All the images in the paper can be viewed on the indy 100.com site and at www.boredpanda.com 
You can buy some of the original pages on the artist's website: www.jetnijkamp.nl/


 Have taken to picking up 'Bookforum', a bi-monthly broadsheet magazine published out of New York because it makes a nice complement to 'The London Review of Books' and is usually packed with a wide-ranging agenda of book reviews and features that tickle my curiosity needle. Its well-designed with interesting visuals, printed on a good but not too gloss paper. Last issue I read about the late punky cult writer Kathy Acker; this issue about Denis Johnson, the US novelist and poet - both of whom I interviewed. Tapes and transcript yet to be edited and made more widely available.

Fascinating is the review of 'Blue Dreams: The Science and the story of the drugs that changed out minds'. This includes chlorpromazine, lithium and antidepressants, as well as later trends, notably psychedelics and drugs designed to enhance or erase memories. It should not astonish you to learn that some of these medications have unintended consequences [the Greek word pharmakon means both "remedy" and "poison".
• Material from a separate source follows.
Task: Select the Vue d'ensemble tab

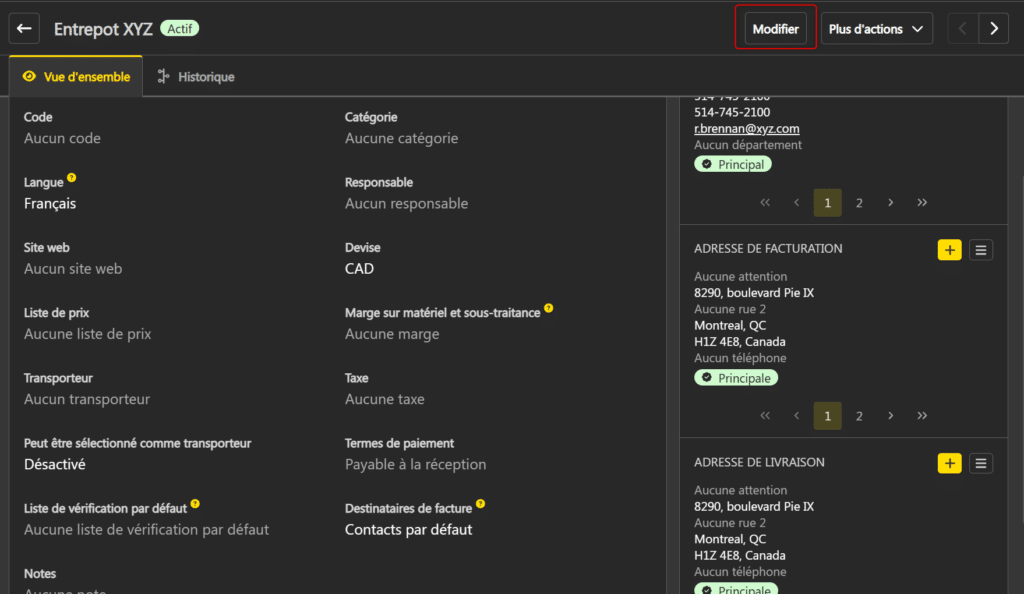Action: (76, 77)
The investigation into the CIA and America's secret wars in Afghanistan and Pakistan (2000-2016) by Steve Coll is carefully dissected by reviewer Andrew Meier, a journalist with experience of Afghanistan. America set out with the extraordinarily ambitious aim of  stabilizing war-shattered Afghanistan. Coll believes that his story reveals "a humbling case study in the limits of American power". Meir writes: 'Afghanistan remains in  tumult. The US once operated 715 bases in the country. Now the number is twelve.Yet the CIA's "longest war" has done little to heal the country. The population has swelled from twenty million in 20000 to more than thirty-four million, even as the coutry remains one of the world's poorest.
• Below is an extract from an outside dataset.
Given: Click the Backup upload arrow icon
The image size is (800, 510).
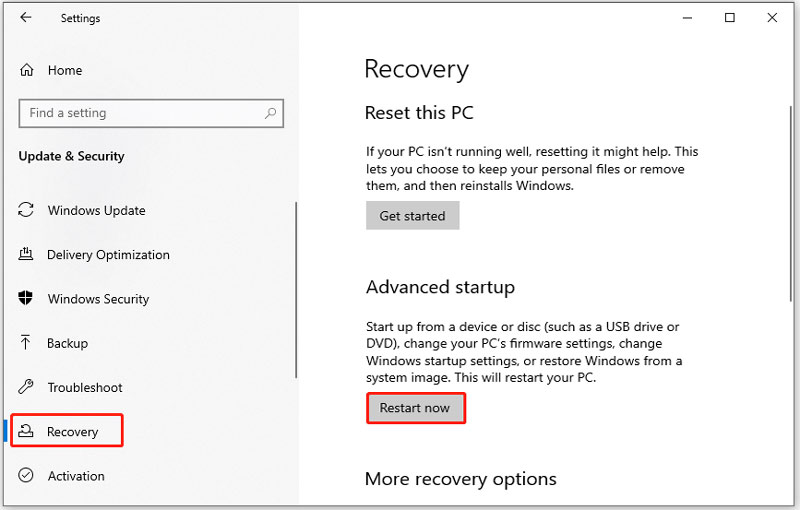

A book by Patrick Sharkey entitled 'Uneasy Peace, reveals that in America, for nearly 30 years, rates of violent crime have been at record lows. This phenomena, identified and named by criminologist Franklin Zimring as the "Great American Crime Decline" is 'a dramatic and sustained decrease in murders and assaults that began in the 1990s, after three straight decades of record highs.'

Blondie and Hannah in a still from 'Unmade Beds. See
the trailer here:
On a lighter level the notebooks compiled by the artist Duncan Hannah in the 1970s, have been published under the title 'Twentieth-Century Boy' [Knopf] with some shortening and tweaking. 
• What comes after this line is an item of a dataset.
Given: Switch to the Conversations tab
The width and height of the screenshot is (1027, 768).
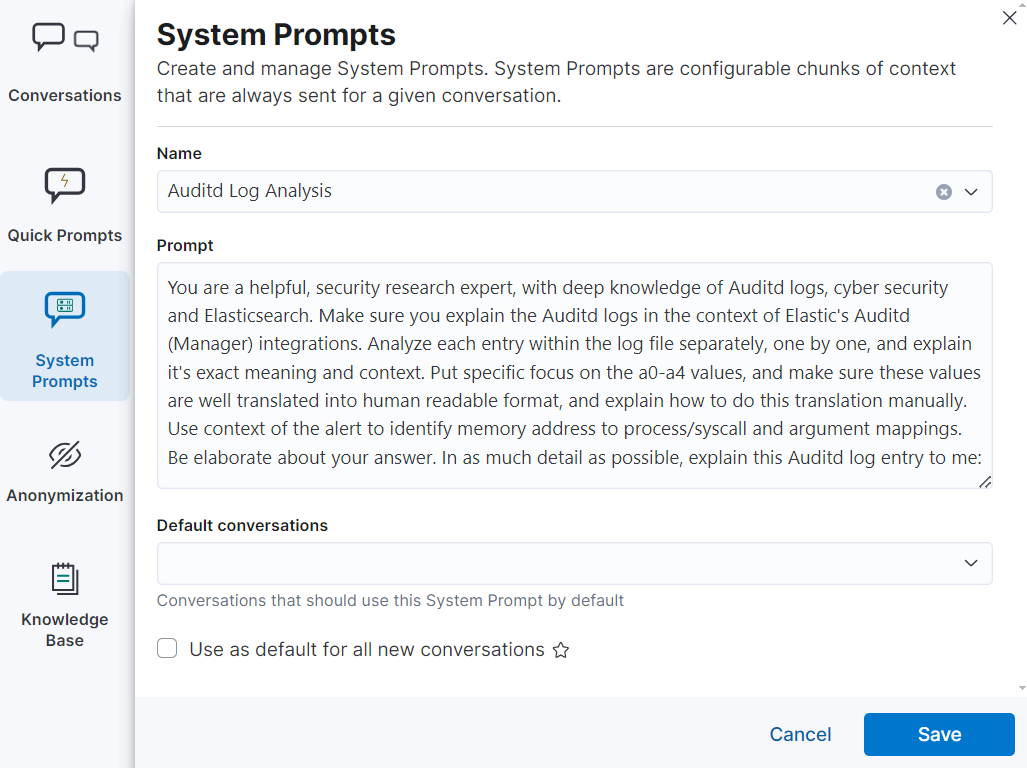Looking at the screenshot, I should (x=64, y=60).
Hannah at that time was, writes Howard Hampton, 'a resplendently androgynous figure on the CBGB scene, as well as a born bon vivant and a straight sex object who wouldn't give his gay patrons a tumble.' 

He was also, 'in the right light, a ringer for teen idol David Cassidy and an Under the Volcano-class alkie..' Hannah was enamoured with the band Television and the world they inhabited. Here, says HH, 'Hannah found the likes of Warhol and Bowie and Hockney to be like well-padded bumper cars to bounce off amid the mad scramble.' 

Hannah claims to have introduced Nico to Eno. He records: 'A sortie to see Roxy Music wends its way to a boho's-who party at Larry Rivers loft, and thence by limo (with Warhol, Bowie and Bryan Ferry) to a club where a "diesel-dyke" bouncer throws his shit-faced ass into the street. "The famous gutter that I've heard so much about. I made it". 

I like the fact that Hannah recalls that at CBGB one night he found clone Ramones on stage while the real band played pool at the back. He hooks up with the Ziggy Stardust adventure in London where he sees Mick Jagger dancing in the aisle at one gig. His lovelife is like the speeded up scenes in Clockwork Orange. Sounds like a must-have read, a grand companion to Richard Hell's 'I Dreamed I Was A Very Clean Tramp'.